Oggi voglio raccontarvi di cosa parlano cinque dei dieci articoli più letti nel 2023 tra le 89 riviste dell’American Psychological Association, tema più che attuale dopo che a Meta (la società di Mark Zuckerberg proprietaria, tra gli altri, di Facebook, Messenger, Instagram, WhatsApp e Workplace) è stata accusata da 33 Stati Usa di aver contribuito allo sviluppo di dipendenze tra i giovani. Gli stati infatti sostengono che l’azienda abbia deliberatamente progettato le sue piattaforme per rendere i ragazzi e le ragazze dipendenti dai social media, approfittandosi delle loro vulnerabilità psicologiche e sociali. Le sue piattaforme, sostengono i 33, causerebbero ansia, depressione e idee suicidiarie.

E non finisce qui, perchè, tra le accuse, anche quella di aver usato i dati personali degli utenti per aumentare i profitti.

Le accuse ai social media. Gli studi

Anche la città di New York, proprio un mese fa, insieme al distretto scolastico e alle istituzioni sanitarie, ha fatto causa a Meta, Snap, ByteDance e Google per danni alla salute mentale di bambin* e ragazz*, sostenendo di aver

“consapevolmente progettato, sviluppato, prodotto, gestito, promosso, distribuito e commercializzato le loro piattaforme per attrarre e creare dipendenza, con una supervisione minima da parte dei genitori” .

E allora, vediamo cinque studi che raccontano come effettivamente stanno le cose.

Uno: i giovani adulti che non si sentono a proprio agio con se stessi e si confrontano con gli altri sui social media hanno maggiori probabilità di pensare al suicidio (Vedi la ricerca). I ricercator* hanno intervistato 456 student* universitari sulla loro frequenza di utilizzo dei social e hanno misurato la tendenza a coinvolgersi in contenuti negativi su Instagram e Facebook: chi frequenta contenuti negativi ha maggiori probabilità di avere idee suicide. Questi risultati suggeriscono la necessità di limitare l’uso dei social media e di educare sui loro effetti sulla salute mentale.
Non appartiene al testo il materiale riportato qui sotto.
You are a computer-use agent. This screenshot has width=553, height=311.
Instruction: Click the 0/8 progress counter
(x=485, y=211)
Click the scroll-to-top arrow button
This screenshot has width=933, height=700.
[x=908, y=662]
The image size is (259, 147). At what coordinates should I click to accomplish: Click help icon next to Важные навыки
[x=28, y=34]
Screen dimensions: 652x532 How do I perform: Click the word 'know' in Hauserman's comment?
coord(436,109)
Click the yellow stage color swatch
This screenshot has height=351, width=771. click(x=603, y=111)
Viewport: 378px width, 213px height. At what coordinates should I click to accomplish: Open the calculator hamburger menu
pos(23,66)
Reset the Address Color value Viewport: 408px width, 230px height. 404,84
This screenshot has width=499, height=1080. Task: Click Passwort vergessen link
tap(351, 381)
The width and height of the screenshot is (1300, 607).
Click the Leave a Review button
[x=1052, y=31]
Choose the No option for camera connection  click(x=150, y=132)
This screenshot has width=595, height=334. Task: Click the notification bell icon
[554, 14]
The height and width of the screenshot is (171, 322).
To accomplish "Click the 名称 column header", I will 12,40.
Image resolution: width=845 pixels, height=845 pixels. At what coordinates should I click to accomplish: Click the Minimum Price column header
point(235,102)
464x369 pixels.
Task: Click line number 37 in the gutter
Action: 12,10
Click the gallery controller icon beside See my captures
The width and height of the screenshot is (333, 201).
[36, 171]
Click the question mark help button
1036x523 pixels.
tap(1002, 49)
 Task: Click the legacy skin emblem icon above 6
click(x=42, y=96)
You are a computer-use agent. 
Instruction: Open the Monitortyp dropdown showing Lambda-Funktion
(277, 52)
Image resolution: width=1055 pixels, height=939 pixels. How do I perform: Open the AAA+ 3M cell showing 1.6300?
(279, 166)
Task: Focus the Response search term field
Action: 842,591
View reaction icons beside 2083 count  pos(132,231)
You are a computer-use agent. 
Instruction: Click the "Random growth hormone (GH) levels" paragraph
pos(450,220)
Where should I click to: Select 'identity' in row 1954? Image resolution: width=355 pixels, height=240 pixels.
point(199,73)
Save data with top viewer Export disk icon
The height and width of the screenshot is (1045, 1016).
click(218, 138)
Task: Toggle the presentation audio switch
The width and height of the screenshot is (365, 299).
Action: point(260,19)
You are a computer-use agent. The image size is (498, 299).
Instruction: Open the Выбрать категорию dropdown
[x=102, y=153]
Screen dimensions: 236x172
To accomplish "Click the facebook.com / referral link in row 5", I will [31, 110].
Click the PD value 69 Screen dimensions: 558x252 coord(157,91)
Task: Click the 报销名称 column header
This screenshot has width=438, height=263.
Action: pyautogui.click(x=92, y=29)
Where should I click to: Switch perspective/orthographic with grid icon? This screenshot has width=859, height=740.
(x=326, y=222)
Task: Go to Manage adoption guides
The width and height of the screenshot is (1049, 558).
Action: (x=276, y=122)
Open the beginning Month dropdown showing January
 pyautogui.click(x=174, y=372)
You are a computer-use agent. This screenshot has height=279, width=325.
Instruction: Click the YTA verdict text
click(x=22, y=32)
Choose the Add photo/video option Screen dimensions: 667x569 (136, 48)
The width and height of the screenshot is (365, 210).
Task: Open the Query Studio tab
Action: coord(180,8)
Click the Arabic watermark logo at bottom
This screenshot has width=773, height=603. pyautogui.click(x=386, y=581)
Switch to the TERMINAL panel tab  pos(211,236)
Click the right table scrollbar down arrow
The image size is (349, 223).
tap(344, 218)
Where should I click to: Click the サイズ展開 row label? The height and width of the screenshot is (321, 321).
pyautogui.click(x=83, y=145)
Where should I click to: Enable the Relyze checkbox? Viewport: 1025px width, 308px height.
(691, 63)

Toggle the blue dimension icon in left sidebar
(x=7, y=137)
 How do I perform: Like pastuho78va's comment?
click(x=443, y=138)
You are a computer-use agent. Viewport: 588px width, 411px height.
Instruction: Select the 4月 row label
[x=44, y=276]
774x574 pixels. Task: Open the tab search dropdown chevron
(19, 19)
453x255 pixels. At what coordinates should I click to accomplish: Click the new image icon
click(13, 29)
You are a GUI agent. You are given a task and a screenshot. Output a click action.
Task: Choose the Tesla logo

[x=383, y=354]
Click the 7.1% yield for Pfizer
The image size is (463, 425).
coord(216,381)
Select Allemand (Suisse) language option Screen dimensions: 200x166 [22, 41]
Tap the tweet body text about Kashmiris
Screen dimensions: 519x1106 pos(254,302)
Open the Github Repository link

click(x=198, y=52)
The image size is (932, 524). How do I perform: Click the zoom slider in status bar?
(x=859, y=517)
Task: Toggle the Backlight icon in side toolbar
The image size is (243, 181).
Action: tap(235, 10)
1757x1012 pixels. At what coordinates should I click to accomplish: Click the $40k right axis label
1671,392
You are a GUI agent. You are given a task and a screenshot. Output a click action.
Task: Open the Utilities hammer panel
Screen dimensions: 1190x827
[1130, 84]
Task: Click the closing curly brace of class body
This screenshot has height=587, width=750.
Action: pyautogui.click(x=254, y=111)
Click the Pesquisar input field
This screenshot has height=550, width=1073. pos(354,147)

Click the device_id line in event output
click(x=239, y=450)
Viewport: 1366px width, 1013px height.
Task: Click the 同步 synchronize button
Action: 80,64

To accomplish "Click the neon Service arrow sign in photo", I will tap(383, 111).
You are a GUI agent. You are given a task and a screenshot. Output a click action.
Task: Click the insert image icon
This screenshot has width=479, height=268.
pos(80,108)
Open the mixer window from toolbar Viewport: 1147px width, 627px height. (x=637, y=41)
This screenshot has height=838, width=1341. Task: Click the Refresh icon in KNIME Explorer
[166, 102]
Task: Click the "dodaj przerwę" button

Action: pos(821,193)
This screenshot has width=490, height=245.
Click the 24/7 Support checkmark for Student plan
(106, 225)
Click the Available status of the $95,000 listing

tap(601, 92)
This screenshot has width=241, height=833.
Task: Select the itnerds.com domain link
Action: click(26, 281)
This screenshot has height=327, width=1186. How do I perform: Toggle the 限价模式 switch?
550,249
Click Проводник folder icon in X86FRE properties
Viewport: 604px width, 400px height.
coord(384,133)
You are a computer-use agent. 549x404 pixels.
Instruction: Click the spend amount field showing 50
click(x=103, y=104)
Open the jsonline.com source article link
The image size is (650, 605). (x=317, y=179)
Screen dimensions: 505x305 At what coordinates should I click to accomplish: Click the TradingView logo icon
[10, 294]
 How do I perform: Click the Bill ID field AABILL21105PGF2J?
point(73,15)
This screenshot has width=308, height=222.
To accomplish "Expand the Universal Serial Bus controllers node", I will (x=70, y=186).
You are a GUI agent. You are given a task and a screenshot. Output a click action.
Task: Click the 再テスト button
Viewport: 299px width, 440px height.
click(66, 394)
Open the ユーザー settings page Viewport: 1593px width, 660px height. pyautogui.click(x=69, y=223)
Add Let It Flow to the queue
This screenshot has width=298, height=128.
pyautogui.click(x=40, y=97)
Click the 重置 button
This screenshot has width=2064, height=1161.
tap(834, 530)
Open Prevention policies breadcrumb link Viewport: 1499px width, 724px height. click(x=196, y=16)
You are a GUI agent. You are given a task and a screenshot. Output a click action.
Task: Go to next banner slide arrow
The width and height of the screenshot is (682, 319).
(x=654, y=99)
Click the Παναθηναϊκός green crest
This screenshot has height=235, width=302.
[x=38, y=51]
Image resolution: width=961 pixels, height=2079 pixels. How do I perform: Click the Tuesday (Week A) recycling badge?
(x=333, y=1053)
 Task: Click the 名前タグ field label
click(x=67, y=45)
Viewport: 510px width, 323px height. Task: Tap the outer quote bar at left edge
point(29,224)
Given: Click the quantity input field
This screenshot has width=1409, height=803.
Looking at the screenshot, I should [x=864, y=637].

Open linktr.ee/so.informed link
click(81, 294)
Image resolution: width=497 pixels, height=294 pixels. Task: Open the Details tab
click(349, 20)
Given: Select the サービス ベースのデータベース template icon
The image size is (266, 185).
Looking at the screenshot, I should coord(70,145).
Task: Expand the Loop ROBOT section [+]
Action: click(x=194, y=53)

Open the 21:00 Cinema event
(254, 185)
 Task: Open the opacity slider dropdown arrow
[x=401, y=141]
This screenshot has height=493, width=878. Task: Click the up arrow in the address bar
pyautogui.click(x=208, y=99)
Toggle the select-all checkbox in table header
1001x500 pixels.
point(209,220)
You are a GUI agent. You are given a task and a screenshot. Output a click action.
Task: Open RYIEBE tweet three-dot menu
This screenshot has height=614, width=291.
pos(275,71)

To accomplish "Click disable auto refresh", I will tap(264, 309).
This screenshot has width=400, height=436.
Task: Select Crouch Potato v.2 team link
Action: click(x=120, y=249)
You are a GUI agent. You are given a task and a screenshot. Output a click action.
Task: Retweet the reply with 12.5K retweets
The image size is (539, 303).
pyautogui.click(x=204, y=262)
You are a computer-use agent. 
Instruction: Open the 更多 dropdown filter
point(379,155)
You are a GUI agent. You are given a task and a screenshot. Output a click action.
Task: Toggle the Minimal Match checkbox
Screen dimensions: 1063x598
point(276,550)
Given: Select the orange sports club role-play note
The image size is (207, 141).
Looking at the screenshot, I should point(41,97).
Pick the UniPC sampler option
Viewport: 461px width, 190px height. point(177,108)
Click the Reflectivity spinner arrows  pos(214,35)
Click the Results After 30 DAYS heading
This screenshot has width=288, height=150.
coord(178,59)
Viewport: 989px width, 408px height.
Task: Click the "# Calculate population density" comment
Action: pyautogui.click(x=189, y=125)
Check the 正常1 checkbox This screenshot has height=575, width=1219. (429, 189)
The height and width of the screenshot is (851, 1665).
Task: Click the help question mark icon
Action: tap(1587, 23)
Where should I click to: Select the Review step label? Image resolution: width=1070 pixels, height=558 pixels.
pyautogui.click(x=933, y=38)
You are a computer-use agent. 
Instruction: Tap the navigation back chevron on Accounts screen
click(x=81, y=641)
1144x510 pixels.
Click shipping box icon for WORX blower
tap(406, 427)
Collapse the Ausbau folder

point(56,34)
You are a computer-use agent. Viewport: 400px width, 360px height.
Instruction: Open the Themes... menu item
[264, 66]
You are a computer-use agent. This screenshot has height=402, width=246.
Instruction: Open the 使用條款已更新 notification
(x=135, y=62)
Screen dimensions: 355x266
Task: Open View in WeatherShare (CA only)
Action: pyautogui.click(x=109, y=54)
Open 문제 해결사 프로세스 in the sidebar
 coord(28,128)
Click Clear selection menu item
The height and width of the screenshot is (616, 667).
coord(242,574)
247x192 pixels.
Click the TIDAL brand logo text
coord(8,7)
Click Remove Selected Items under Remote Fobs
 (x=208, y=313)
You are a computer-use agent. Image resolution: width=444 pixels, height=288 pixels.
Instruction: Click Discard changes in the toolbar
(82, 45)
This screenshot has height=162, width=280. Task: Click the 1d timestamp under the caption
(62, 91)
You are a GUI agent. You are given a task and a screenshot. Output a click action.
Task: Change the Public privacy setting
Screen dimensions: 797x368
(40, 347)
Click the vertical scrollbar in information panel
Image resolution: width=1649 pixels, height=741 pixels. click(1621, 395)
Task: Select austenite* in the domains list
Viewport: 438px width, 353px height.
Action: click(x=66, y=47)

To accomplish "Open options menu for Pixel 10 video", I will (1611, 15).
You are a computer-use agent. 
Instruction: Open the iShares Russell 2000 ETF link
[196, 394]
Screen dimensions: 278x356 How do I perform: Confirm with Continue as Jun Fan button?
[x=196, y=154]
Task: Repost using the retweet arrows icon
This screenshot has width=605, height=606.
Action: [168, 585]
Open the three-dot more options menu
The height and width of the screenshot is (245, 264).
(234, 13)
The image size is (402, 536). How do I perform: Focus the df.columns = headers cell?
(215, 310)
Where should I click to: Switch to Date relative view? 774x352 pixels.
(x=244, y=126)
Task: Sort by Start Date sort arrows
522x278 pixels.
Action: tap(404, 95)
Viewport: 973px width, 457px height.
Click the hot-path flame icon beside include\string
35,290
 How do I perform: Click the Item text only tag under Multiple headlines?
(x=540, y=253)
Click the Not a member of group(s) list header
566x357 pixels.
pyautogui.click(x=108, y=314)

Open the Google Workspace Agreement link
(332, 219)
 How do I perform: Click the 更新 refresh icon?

Due: il tipo di contenuto dei social che le donne vedono può influenzare la loro auto-accettazione (vedi lo studio). In due esperimenti, 247 donne hanno visualizzato contenuti coerenti con l’ideale di sè, contenuti neutri (tipo paesaggi) e contenuti di body positivity. In entrambi gli esperimenti, le donne che hanno visualizzato contenuti idealizzati di aspetto hanno riferito uno stato di bassa auto-accettazione, mentre chi ha visualizzato contenuti di body positivity ha riferito un senso di autostima più alta.

Tre: ridurre l’uso dei social media sugli smartphone a 1 ora al giorno potrebbe migliorare l’immagine corporea nei giovani con disagio emotivo (vedi lo studio). I ricercator* hanno coinvolto 220 partecipanti (di età compresa tra 17 e 25 anni che utilizzano i social almeno 2 ore al giorno) chiedendo loro di ridurre per quattro settimane l’uso dei social a un’ora al giorno. Il gruppo con un uso limitato si è sentito meglio riguardo al proprio aspetto, mentre l’altro gruppo non ha mostrato cambiamenti.

Quattro: i social non aiutano ad informarsi su come ridurre e gestire l’ansia (vedi lo studio). 250 giovani adulti hanno risposto a un sondaggio online in cui riportavano le loro fonti di informazione sull’ansia: mentre l’uso di Internet è stato associato a una maggiore conoscenza dell’ansia, coloro che hanno cercato informazioni sui social hanno mostrato una minore conoscenza dell’ansia usando strategie disadattive. Importante quindi promuovere la diffusione di informazioni accurate sull’ansia sui social media.

Cinque: più si sta sui social e meno si è capaci di interazione sociale (vedi lo studio). In due studi basati su sondaggi con 226 partecipanti negli Stati Uniti, i ricercator* hanno scoperto che l’uso passivo dei social (visualizzare ma non postare) è associato a una minore capacità connessione sociale. In un terzo studio sperimentale, con 160 partecipanti, si è evidenziato che l’uso attivo, intenso e massiccio dei social ha effetti positivi sulla capcità di connessione sociale.